◆ Work task
Where in the records does the word "field" appear? Copy each line that holds it.

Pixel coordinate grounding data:
☆ ☆ ☆

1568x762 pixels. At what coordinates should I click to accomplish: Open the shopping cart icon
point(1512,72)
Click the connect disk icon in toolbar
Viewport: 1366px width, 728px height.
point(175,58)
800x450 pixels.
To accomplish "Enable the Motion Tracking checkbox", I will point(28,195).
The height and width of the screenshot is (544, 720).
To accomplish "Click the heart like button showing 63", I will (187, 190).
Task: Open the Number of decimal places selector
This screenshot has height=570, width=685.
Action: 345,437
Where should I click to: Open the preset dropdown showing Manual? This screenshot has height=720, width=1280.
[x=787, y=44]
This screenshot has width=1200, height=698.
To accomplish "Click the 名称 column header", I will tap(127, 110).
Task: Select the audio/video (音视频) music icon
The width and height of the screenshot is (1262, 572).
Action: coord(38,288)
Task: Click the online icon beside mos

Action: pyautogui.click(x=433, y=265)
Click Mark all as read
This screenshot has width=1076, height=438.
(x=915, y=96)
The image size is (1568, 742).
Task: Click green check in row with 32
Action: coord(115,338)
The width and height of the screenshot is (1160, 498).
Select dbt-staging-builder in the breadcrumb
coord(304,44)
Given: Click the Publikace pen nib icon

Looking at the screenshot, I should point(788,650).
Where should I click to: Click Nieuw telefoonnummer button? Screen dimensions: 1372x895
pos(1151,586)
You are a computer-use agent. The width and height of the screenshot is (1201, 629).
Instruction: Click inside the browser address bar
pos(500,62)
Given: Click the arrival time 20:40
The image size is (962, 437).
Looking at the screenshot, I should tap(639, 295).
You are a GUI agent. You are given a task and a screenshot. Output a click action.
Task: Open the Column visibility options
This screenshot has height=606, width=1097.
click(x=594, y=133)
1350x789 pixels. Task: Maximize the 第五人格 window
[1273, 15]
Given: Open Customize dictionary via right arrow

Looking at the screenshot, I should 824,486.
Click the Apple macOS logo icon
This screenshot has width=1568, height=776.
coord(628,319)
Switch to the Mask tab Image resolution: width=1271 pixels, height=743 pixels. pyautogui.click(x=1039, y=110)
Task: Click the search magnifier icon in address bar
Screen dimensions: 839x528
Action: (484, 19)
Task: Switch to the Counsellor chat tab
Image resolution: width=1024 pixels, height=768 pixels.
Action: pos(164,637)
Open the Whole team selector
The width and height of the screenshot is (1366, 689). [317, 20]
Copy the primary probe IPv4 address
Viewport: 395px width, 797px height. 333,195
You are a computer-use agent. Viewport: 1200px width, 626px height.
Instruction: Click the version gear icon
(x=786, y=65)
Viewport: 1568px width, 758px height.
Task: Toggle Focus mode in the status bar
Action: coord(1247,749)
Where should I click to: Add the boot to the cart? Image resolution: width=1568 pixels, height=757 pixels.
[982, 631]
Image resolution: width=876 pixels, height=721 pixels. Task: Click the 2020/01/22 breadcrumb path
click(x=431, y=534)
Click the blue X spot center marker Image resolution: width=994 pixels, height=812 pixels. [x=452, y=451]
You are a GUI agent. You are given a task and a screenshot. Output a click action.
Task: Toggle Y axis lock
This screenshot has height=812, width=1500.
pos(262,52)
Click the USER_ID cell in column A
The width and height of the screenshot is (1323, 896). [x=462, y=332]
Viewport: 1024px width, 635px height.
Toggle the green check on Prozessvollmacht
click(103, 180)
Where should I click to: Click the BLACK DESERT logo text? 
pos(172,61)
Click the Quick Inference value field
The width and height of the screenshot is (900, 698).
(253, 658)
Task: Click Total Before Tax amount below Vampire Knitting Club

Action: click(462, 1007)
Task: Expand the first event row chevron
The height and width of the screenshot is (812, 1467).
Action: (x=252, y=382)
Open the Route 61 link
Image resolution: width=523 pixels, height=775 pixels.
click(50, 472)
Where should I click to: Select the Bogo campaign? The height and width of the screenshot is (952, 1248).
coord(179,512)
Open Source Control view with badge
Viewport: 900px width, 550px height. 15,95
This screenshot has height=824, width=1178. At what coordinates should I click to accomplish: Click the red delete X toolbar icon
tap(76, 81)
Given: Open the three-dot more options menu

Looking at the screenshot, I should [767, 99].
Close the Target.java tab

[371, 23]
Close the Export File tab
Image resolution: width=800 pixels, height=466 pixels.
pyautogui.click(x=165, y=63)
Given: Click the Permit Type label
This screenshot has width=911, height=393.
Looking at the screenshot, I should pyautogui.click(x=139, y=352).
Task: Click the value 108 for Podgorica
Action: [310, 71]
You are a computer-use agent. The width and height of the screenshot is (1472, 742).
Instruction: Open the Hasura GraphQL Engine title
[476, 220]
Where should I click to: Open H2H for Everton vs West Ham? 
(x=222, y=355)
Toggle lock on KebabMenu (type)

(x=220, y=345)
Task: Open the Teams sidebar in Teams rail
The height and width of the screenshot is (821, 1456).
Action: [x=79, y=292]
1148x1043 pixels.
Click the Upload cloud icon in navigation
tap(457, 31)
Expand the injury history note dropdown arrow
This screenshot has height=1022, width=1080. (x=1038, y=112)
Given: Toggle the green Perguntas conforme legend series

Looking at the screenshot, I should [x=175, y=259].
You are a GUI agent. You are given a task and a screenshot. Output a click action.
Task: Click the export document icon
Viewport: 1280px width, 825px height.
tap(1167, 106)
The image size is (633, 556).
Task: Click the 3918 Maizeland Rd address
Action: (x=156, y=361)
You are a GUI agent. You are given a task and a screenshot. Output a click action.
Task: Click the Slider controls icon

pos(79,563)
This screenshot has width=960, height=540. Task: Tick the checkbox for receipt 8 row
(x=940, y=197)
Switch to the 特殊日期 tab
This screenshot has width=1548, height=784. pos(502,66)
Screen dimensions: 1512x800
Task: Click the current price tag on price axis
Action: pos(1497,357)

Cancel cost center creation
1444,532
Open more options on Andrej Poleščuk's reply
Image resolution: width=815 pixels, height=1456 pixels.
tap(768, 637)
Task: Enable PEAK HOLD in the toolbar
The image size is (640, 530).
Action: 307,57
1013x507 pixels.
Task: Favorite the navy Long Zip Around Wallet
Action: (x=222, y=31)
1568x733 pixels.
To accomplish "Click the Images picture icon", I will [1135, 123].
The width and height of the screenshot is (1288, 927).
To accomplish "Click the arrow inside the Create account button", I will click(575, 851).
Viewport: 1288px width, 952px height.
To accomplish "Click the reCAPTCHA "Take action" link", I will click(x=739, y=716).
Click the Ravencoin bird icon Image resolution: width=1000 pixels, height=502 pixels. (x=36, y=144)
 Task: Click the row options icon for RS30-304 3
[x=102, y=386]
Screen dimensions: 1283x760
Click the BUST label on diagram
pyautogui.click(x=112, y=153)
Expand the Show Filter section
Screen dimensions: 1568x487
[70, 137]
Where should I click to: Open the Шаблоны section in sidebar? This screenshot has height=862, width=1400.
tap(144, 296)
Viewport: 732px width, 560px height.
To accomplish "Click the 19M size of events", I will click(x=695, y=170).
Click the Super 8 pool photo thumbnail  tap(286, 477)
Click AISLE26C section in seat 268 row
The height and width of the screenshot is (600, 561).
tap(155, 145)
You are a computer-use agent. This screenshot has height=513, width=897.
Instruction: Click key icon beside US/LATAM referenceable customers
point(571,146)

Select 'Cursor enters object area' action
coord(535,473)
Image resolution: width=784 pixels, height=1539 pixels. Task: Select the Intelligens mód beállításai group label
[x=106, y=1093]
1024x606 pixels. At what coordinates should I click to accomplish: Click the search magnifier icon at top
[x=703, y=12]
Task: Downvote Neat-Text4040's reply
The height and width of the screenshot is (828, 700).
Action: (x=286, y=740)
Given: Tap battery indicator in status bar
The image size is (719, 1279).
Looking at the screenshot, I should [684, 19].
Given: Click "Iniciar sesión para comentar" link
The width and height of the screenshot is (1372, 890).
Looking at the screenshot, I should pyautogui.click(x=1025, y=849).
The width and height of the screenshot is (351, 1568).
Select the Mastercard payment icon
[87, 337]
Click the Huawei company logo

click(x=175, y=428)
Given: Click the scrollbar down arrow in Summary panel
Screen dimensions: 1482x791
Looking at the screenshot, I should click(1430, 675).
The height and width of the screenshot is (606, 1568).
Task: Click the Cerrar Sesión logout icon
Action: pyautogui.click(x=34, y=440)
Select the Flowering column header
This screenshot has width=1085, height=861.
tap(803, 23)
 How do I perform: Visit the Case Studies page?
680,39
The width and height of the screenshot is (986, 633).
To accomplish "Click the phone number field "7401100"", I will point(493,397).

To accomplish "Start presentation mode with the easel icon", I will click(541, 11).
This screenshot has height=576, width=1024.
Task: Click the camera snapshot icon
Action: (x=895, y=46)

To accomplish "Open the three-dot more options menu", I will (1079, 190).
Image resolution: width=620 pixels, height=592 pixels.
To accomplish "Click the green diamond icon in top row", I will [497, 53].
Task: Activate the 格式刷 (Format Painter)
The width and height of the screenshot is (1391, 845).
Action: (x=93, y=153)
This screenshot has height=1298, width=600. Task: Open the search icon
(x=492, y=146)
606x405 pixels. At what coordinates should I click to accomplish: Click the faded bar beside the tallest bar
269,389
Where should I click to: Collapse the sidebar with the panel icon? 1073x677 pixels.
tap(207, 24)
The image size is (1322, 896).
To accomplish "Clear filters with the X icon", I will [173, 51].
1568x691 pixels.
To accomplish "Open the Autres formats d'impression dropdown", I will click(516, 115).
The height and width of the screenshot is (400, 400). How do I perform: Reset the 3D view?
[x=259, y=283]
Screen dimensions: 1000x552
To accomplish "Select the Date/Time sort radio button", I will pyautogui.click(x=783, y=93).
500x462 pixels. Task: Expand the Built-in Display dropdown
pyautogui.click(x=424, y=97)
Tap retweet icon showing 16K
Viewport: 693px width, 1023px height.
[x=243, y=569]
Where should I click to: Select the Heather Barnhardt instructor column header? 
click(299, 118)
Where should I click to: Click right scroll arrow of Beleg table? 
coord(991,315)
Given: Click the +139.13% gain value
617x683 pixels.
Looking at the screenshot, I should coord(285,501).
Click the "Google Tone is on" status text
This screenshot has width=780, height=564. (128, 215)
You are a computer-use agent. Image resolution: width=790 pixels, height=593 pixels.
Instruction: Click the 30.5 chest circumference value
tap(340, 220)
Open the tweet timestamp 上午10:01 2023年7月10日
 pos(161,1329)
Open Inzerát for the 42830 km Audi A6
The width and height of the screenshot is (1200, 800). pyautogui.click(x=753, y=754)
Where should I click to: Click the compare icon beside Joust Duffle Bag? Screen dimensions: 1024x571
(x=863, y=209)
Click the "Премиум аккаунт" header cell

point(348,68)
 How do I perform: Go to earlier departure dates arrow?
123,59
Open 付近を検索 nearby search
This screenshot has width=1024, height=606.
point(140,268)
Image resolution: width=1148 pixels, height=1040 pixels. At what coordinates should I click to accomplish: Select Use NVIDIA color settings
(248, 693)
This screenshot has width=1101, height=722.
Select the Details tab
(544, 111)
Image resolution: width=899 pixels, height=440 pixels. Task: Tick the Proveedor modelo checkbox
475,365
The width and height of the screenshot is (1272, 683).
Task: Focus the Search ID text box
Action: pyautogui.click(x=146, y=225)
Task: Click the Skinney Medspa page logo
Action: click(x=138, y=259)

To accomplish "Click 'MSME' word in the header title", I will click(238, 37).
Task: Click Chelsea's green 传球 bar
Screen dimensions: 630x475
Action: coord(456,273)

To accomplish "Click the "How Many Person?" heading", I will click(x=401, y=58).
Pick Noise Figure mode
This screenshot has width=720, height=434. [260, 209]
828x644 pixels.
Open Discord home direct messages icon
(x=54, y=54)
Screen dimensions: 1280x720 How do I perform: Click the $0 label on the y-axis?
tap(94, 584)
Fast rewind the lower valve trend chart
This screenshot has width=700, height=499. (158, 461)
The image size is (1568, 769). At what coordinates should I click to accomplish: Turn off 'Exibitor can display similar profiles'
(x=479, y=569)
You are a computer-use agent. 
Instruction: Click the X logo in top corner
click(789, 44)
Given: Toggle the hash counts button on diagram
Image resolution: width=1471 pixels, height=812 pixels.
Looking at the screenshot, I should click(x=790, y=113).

☆ ☆ ☆

◆ Output of the exercise
Click the Quick Inference value field
To accomplish "Click the phone number field "7401100"", I will point(493,397).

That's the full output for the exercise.